--- Input for this task ---
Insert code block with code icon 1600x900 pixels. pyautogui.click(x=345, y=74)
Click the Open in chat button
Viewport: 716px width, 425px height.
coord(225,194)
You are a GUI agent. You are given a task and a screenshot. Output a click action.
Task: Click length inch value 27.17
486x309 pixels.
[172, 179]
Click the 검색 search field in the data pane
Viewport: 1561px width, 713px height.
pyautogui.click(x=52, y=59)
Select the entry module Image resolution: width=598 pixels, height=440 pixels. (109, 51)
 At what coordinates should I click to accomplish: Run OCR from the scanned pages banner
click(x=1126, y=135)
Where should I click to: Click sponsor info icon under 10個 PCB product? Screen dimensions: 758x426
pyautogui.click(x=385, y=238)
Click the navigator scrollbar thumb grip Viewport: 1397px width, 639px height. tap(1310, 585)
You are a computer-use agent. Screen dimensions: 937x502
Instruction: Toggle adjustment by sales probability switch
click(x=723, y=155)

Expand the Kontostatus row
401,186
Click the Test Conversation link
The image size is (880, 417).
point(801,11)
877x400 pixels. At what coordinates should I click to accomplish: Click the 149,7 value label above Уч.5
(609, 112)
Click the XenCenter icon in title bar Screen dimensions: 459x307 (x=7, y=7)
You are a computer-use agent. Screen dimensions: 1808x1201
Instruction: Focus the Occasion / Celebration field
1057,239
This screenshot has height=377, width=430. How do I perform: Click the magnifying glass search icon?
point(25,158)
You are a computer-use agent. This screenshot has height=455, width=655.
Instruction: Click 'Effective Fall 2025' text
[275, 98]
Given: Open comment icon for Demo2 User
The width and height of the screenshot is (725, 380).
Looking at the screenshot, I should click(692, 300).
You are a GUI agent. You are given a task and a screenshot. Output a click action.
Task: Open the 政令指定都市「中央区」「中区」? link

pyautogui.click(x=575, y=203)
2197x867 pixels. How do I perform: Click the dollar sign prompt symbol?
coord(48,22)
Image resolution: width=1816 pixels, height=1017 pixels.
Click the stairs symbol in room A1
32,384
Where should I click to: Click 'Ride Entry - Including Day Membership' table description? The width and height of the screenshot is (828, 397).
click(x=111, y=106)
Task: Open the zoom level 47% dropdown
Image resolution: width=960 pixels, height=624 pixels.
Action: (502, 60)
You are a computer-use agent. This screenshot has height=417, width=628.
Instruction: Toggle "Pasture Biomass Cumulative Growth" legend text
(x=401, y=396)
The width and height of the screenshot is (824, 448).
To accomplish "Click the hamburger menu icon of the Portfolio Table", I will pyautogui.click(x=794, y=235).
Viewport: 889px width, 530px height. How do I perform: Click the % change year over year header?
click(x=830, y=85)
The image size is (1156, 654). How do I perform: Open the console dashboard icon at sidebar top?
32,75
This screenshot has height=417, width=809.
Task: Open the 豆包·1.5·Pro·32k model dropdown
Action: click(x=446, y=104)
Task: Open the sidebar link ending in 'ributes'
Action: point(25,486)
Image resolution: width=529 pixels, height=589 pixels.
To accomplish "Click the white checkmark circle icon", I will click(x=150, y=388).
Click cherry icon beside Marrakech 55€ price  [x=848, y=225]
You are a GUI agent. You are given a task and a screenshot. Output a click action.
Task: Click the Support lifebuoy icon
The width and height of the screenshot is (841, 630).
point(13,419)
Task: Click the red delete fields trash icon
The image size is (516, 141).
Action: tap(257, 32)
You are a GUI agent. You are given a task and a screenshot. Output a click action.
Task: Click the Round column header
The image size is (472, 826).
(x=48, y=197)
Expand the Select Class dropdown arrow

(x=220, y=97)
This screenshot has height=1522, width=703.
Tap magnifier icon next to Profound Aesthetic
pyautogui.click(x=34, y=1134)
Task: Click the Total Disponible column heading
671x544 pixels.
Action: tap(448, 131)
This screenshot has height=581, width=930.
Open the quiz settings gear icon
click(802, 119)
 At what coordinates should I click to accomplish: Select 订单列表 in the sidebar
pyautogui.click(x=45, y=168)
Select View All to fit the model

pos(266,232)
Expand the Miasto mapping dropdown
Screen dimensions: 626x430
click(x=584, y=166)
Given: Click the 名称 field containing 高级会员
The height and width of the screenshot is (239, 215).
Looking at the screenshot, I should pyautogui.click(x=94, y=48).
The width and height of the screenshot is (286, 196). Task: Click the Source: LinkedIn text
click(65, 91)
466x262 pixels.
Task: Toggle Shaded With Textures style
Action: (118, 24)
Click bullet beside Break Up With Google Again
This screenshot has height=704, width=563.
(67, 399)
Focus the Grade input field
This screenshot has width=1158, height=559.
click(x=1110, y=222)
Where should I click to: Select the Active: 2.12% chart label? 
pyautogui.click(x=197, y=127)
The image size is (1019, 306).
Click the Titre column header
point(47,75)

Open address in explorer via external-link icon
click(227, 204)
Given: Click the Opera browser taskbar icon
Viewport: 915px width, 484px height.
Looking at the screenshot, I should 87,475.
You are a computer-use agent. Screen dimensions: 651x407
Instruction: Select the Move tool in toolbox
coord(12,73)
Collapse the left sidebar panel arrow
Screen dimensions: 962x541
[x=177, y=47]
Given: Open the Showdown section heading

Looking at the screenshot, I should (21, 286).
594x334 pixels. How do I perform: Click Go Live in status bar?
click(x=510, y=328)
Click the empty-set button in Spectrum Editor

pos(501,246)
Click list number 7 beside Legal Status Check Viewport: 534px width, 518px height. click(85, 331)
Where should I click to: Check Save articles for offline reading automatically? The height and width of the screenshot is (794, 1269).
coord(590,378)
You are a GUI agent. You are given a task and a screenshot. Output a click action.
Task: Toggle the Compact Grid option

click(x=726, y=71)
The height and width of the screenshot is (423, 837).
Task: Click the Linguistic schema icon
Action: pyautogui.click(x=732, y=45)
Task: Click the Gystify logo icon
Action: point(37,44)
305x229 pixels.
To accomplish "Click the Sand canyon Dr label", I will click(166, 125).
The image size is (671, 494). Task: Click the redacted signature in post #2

--- Task details ---
Convert all of the material above into a Markdown table with the columns Row and Line. Number each line in order and leave out the blank lines.

--- Expected output ---
| Row | Line |
|---|---|
| 1 | Insert code block with code icon 1600x900 pixels. pyautogui.click(x=345, y=74) |
| 2 | Click the Open in chat button |
| 3 | Viewport: 716px width, 425px height. |
| 4 | coord(225,194) |
| 5 | You are a GUI agent. You are given a task and a screenshot. Output a click action. |
| 6 | Task: Click length inch value 27.17 |
| 7 | 486x309 pixels. |
| 8 | [172, 179] |
| 9 | Click the 검색 search field in the data pane |
| 10 | Viewport: 1561px width, 713px height. |
| 11 | pyautogui.click(x=52, y=59) |
| 12 | Select the entry module Image resolution: width=598 pixels, height=440 pixels. (109, 51) |
| 13 |  At what coordinates should I click to accomplish: Run OCR from the scanned pages banner |
| 14 | click(x=1126, y=135) |
| 15 | Where should I click to: Click sponsor info icon under 10個 PCB product? Screen dimensions: 758x426 |
| 16 | pyautogui.click(x=385, y=238) |
| 17 | Click the navigator scrollbar thumb grip Viewport: 1397px width, 639px height. tap(1310, 585) |
| 18 | You are a computer-use agent. Screen dimensions: 937x502 |
| 19 | Instruction: Toggle adjustment by sales probability switch |
| 20 | click(x=723, y=155) |
| 21 | Expand the Kontostatus row |
| 22 | 401,186 |
| 23 | Click the Test Conversation link |
| 24 | The image size is (880, 417). |
| 25 | point(801,11) |
| 26 | 877x400 pixels. At what coordinates should I click to accomplish: Click the 149,7 value label above Уч.5 |
| 27 | (609, 112) |
| 28 | Click the XenCenter icon in title bar Screen dimensions: 459x307 (x=7, y=7) |
| 29 | You are a computer-use agent. Screen dimensions: 1808x1201 |
| 30 | Instruction: Focus the Occasion / Celebration field |
| 31 | 1057,239 |
| 32 | This screenshot has height=377, width=430. How do I perform: Click the magnifying glass search icon? |
| 33 | point(25,158) |
| 34 | You are a computer-use agent. This screenshot has height=455, width=655. |
| 35 | Instruction: Click 'Effective Fall 2025' text |
| 36 | [275, 98] |
| 37 | Given: Open comment icon for Demo2 User |
| 38 | The width and height of the screenshot is (725, 380). |
| 39 | Looking at the screenshot, I should click(692, 300). |
| 40 | You are a GUI agent. You are given a task and a screenshot. Output a click action. |
| 41 | Task: Open the 政令指定都市「中央区」「中区」? link |
| 42 | pyautogui.click(x=575, y=203) |
| 43 | 2197x867 pixels. How do I perform: Click the dollar sign prompt symbol? |
| 44 | coord(48,22) |
| 45 | Image resolution: width=1816 pixels, height=1017 pixels. |
| 46 | Click the stairs symbol in room A1 |
| 47 | 32,384 |
| 48 | Where should I click to: Click 'Ride Entry - Including Day Membership' table description? The width and height of the screenshot is (828, 397). |
| 49 | click(x=111, y=106) |
| 50 | Task: Open the zoom level 47% dropdown |
| 51 | Image resolution: width=960 pixels, height=624 pixels. |
| 52 | Action: (502, 60) |
| 53 | You are a computer-use agent. This screenshot has height=417, width=628. |
| 54 | Instruction: Toggle "Pasture Biomass Cumulative Growth" legend text |
| 55 | (x=401, y=396) |
| 56 | The width and height of the screenshot is (824, 448). |
| 57 | To accomplish "Click the hamburger menu icon of the Portfolio Table", I will pyautogui.click(x=794, y=235). |
| 58 | Viewport: 889px width, 530px height. How do I perform: Click the % change year over year header? |
| 59 | click(x=830, y=85) |
| 60 | The image size is (1156, 654). How do I perform: Open the console dashboard icon at sidebar top? |
| 61 | 32,75 |
| 62 | This screenshot has height=417, width=809. |
| 63 | Task: Open the 豆包·1.5·Pro·32k model dropdown |
| 64 | Action: click(x=446, y=104) |
| 65 | Task: Open the sidebar link ending in 'ributes' |
| 66 | Action: point(25,486) |
| 67 | Image resolution: width=529 pixels, height=589 pixels. |
| 68 | To accomplish "Click the white checkmark circle icon", I will click(x=150, y=388). |
| 69 | Click cherry icon beside Marrakech 55€ price  [x=848, y=225] |
| 70 | You are a GUI agent. You are given a task and a screenshot. Output a click action. |
| 71 | Task: Click the Support lifebuoy icon |
| 72 | The width and height of the screenshot is (841, 630). |
| 73 | point(13,419) |
| 74 | Task: Click the red delete fields trash icon |
| 75 | The image size is (516, 141). |
| 76 | Action: tap(257, 32) |
| 77 | You are a GUI agent. You are given a task and a screenshot. Output a click action. |
| 78 | Task: Click the Round column header |
| 79 | The image size is (472, 826). |
| 80 | (x=48, y=197) |
| 81 | Expand the Select Class dropdown arrow |
| 82 | (x=220, y=97) |
| 83 | This screenshot has height=1522, width=703. |
| 84 | Tap magnifier icon next to Profound Aesthetic |
| 85 | pyautogui.click(x=34, y=1134) |
| 86 | Task: Click the Total Disponible column heading |
| 87 | 671x544 pixels. |
| 88 | Action: tap(448, 131) |
| 89 | This screenshot has height=581, width=930. |
| 90 | Open the quiz settings gear icon |
| 91 | click(802, 119) |
| 92 |  At what coordinates should I click to accomplish: Select 订单列表 in the sidebar |
| 93 | pyautogui.click(x=45, y=168) |
| 94 | Select View All to fit the model |
| 95 | pos(266,232) |
| 96 | Expand the Miasto mapping dropdown |
| 97 | Screen dimensions: 626x430 |
| 98 | click(x=584, y=166) |
| 99 | Given: Click the 名称 field containing 高级会员 |
| 100 | The height and width of the screenshot is (239, 215). |
| 101 | Looking at the screenshot, I should pyautogui.click(x=94, y=48). |
| 102 | The width and height of the screenshot is (286, 196). Task: Click the Source: LinkedIn text |
| 103 | click(65, 91) |
| 104 | 466x262 pixels. |
| 105 | Task: Toggle Shaded With Textures style |
| 106 | Action: (118, 24) |
| 107 | Click bullet beside Break Up With Google Again |
| 108 | This screenshot has height=704, width=563. |
| 109 | (67, 399) |
| 110 | Focus the Grade input field |
| 111 | This screenshot has width=1158, height=559. |
| 112 | click(x=1110, y=222) |
| 113 | Where should I click to: Select the Active: 2.12% chart label?  |
| 114 | pyautogui.click(x=197, y=127) |
| 115 | The image size is (1019, 306). |
| 116 | Click the Titre column header |
| 117 | point(47,75) |
| 118 | Open address in explorer via external-link icon |
| 119 | click(227, 204) |
| 120 | Given: Click the Opera browser taskbar icon |
| 121 | Viewport: 915px width, 484px height. |
| 122 | Looking at the screenshot, I should 87,475. |
| 123 | You are a computer-use agent. Screen dimensions: 651x407 |
| 124 | Instruction: Select the Move tool in toolbox |
| 125 | coord(12,73) |
| 126 | Collapse the left sidebar panel arrow |
| 127 | Screen dimensions: 962x541 |
| 128 | [x=177, y=47] |
| 129 | Given: Open the Showdown section heading |
| 130 | Looking at the screenshot, I should (21, 286). |
| 131 | 594x334 pixels. How do I perform: Click Go Live in status bar? |
| 132 | click(x=510, y=328) |
| 133 | Click the empty-set button in Spectrum Editor |
| 134 | pos(501,246) |
| 135 | Click list number 7 beside Legal Status Check Viewport: 534px width, 518px height. click(85, 331) |
| 136 | Where should I click to: Check Save articles for offline reading automatically? The height and width of the screenshot is (794, 1269). |
| 137 | coord(590,378) |
| 138 | You are a GUI agent. You are given a task and a screenshot. Output a click action. |
| 139 | Task: Toggle the Compact Grid option |
| 140 | click(x=726, y=71) |
| 141 | The height and width of the screenshot is (423, 837). |
| 142 | Task: Click the Linguistic schema icon |
| 143 | Action: pyautogui.click(x=732, y=45) |
| 144 | Task: Click the Gystify logo icon |
| 145 | Action: point(37,44) |
| 146 | 305x229 pixels. |
| 147 | To accomplish "Click the Sand canyon Dr label", I will click(166, 125). |
| 148 | The image size is (671, 494). Task: Click the redacted signature in post #2 |